A market based solution postulates that the primary role of the government is to set the right price and leave the rest to the market. Such an argument does not recognise that climate crisis mitigation policy development arena is highly contested and politicised, making the market also a politically contested area.
Therefore, carbon pricing strategies are not politically neutral but normative in nature with major distributional consequences. Now if one looks at carbon pricing in developed countries, the political nature of markets becomes very clear. According to the OECD effective taxes on CO2 from energy varies from EUR 107 per tonne in Switzerland to EUR 2.80 in Mexico. Australia a major producer and exporter coal carbon price is EUR 18. It is estimated that about 80 percent of world emissions right now still have effective zero price on them.
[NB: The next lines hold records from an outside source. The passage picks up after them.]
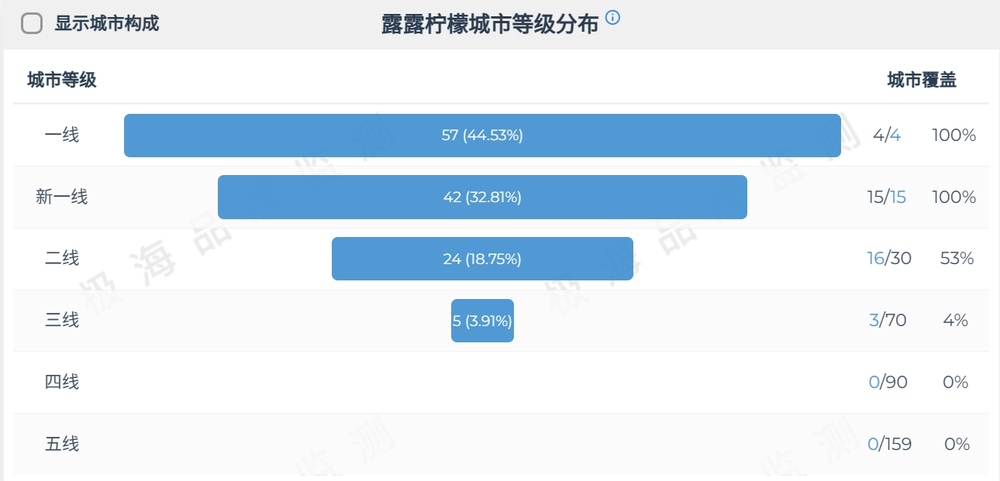
Task: Open the blue 0 link in 四线 coverage
Action: 874,382
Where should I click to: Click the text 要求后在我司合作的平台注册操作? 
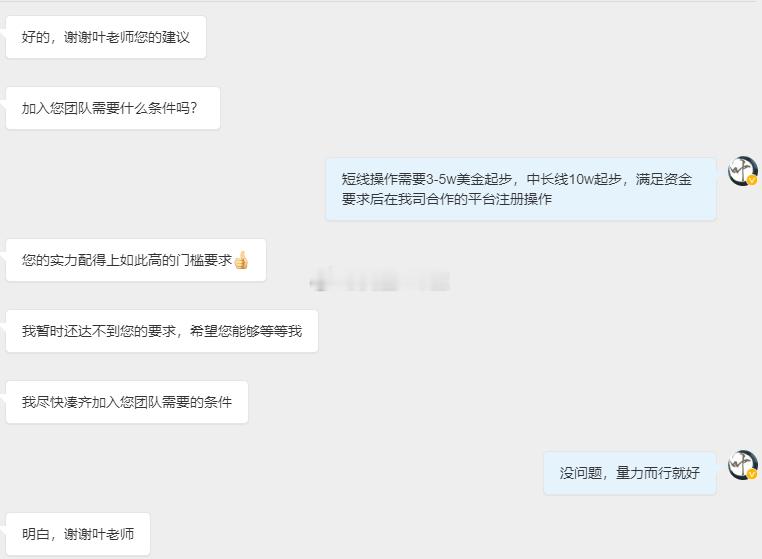pos(447,199)
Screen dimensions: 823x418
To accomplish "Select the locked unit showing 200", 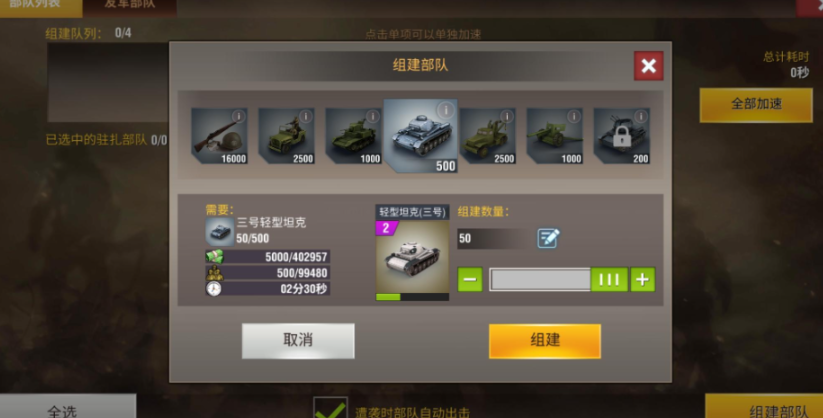I will [x=621, y=136].
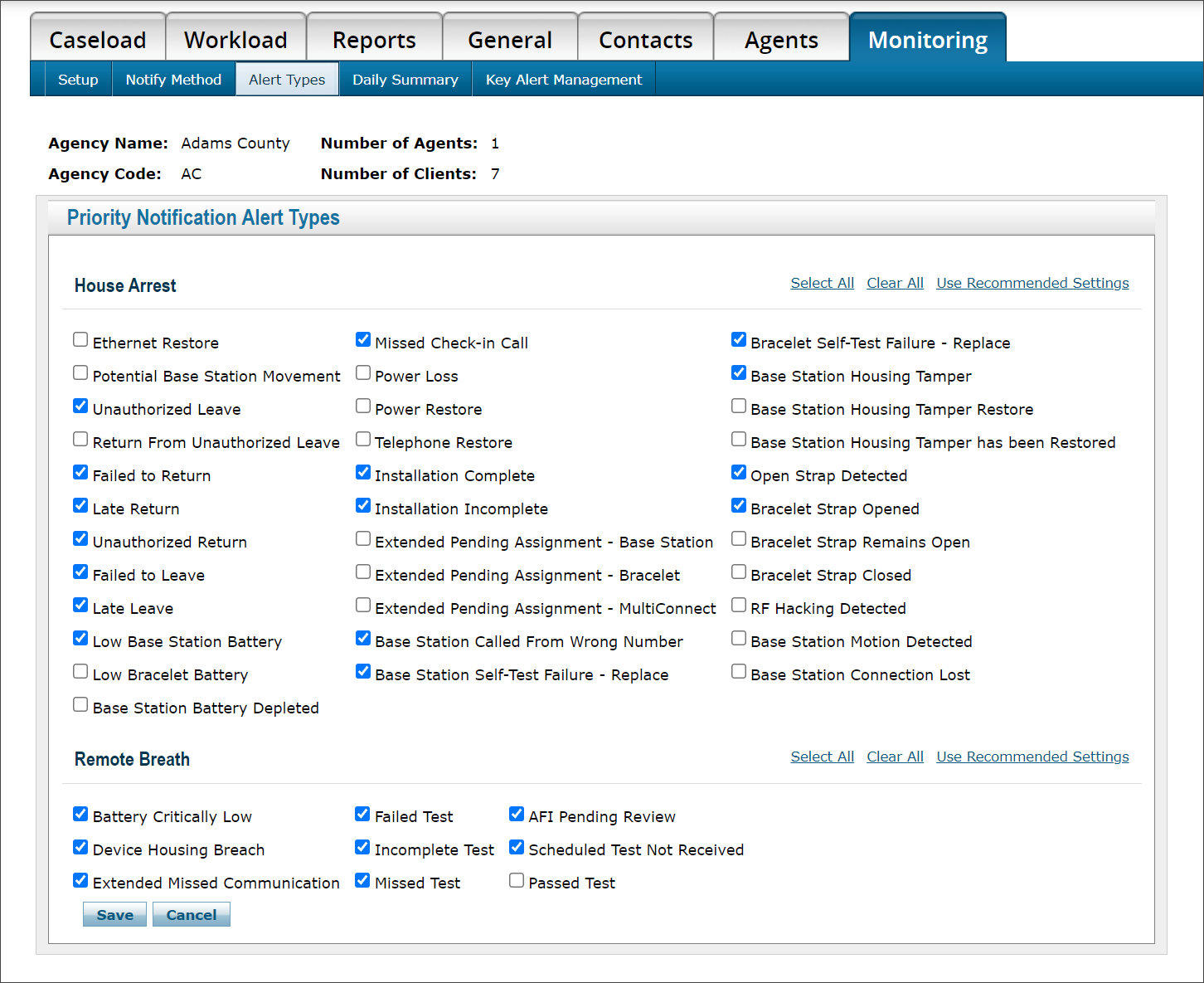Select All House Arrest alerts

(822, 282)
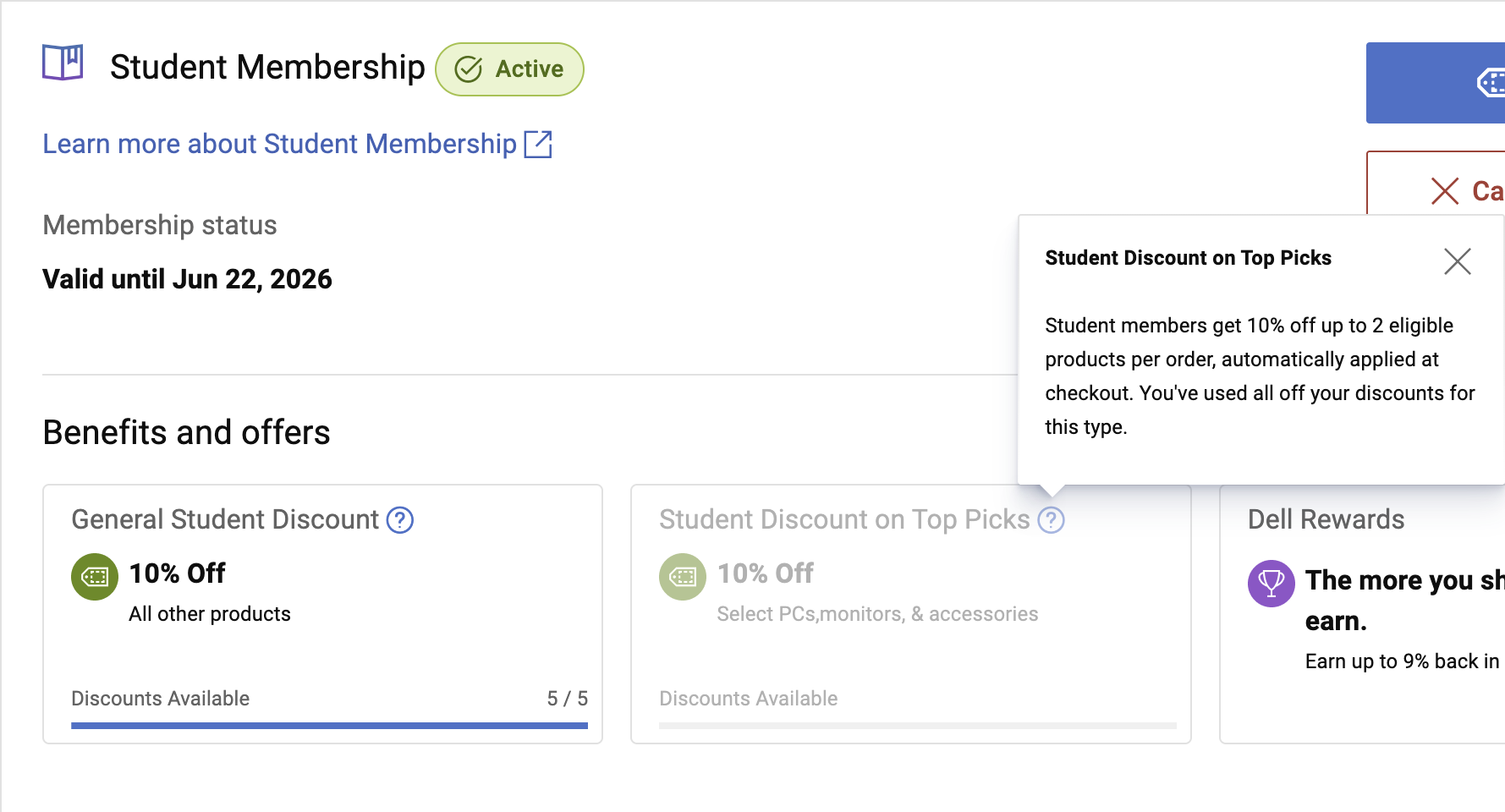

According to the World Bank, almost a quarter of world GHG emissions are from countries that have a cap on-and-trade system or carbon tax system. There are also concerns that rich countries are foisting green capitalism on developing countries blocking out any other options.
Most of the green initiatives like planting forestry and carbon trading initiatives are market based responses to the climate crisis that rely upon the mitigation strategies in the global South (developing countries) to offset industrial and other polluting activities in the global North (developed countries).
The global carbon market economy incentivises the privatisation and commodification of common land and forest resources in the global South, thereby promoting a new reclonisation process that can be termed as the "new carbon colonialism". Market based approaches are intended to stimulate the optimisation of the market system rather than transform the system that created climate crisis in the first place. This is akin to having the cause of the problem made into the solution of the problem. Also, many consider that most elements of these approaches are designed as financial instruments which serve the financial industry rather than the environment. Market based environment policies are essentially pro-business with the environmental concerns viewed as secondary to their interests.
While rich nations pushed for market based approaches to the climate crisis or what has been dubbed as green capitalism during the Glasgow summit, Bolivian President Luis Arce warned that true solutions to the planetary emergency require moving beyond capitalism or more green capitalism to an "alternative model" that centers on living " well together in harmony with Mother Earth". That will require setting environmental standards to preserve Nature and the environment, protect against damage and repair past damages enforced through regulatory instruments.